Authentic Vintage Clothing
60`s Vintage Fashion
For those unsure of how to determine an item is vintage, some details from garments produced prior to the 1960's that are easy to identify are metal zippers, pinked seams which are zig-zag edges and side snap closures. Vintage clothing is also easy to identify based on the fabric; older textiles feel very different from anything manufactured these days and usually come in colours that we don't see much of in current trends.
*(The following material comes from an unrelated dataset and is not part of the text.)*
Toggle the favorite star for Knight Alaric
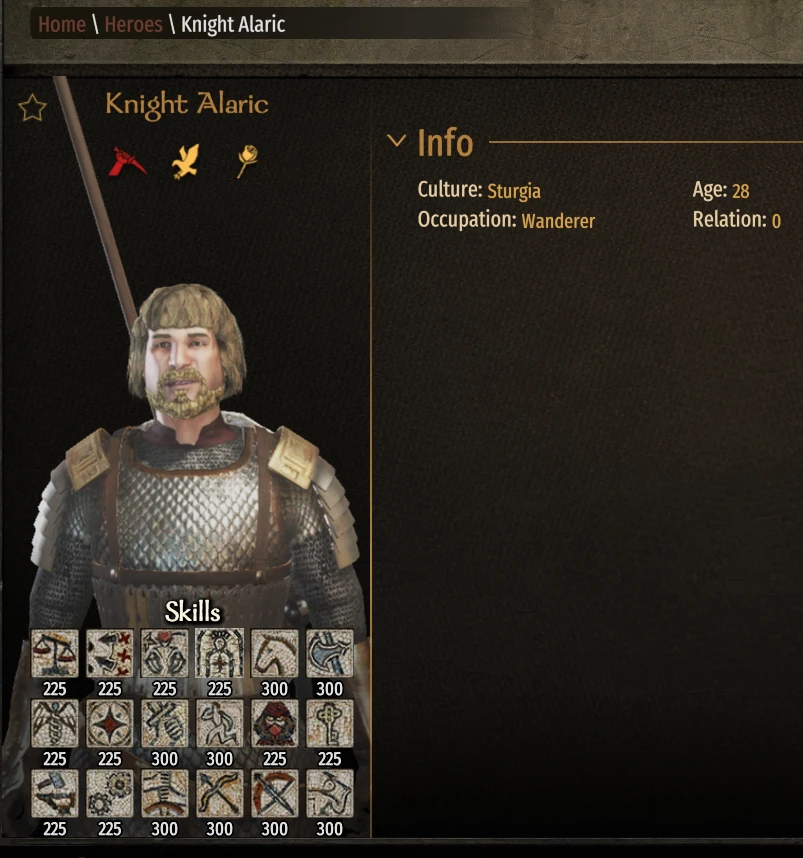This screenshot has width=803, height=858. tap(32, 107)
The Secret To Wearing Vintage Clothing
The key to wearing vintage is to combine it with modern items instead of wearing full head-to-toe vintage, which runs the risk of making you look like you're heading to a costume party. Some vintage items are so glamorous and dramatic, like faux-fur coats, that they should remain the sole focus of your entire outfit anyway! If you're wearing vintage high-waisted pants, try pairing them with a contemporary blouse and shoes. With a vintage dress, try following today's beauty trends when doing your hair and makeup to remain relevant to today's trends.
It is important when looking at vintage clothing, to understand the shapes that suit your body type. Don't be afraid to try everything on to help you figure out what works and doesn't work for your shape. If you really love the fabric or look of a vintage item but find that it doesn't quite fit you in the right places, don't forget that you can get a tailor to update the garment to suit you. Things like shoulder pads or hemlines are easy to remove and alter.
Don't Over-do Things When It When Wearing Vintage Clothes
70`s Vintage Fashion
Be sure not to get too carried away, though; when it comes to vintage fashion there are trends that should remain in the bygone era, like the disco dresses from the 70's! The rule here is not to wear anything that is too dated. Whatever you choose to wear you've got to feel confident, otherwise it will show in your demeanour.
Vintage encompasses a host of eras and time periods like the 20's flapper, 60's bohemian and 80's hipster that there is bound to be something for everyone!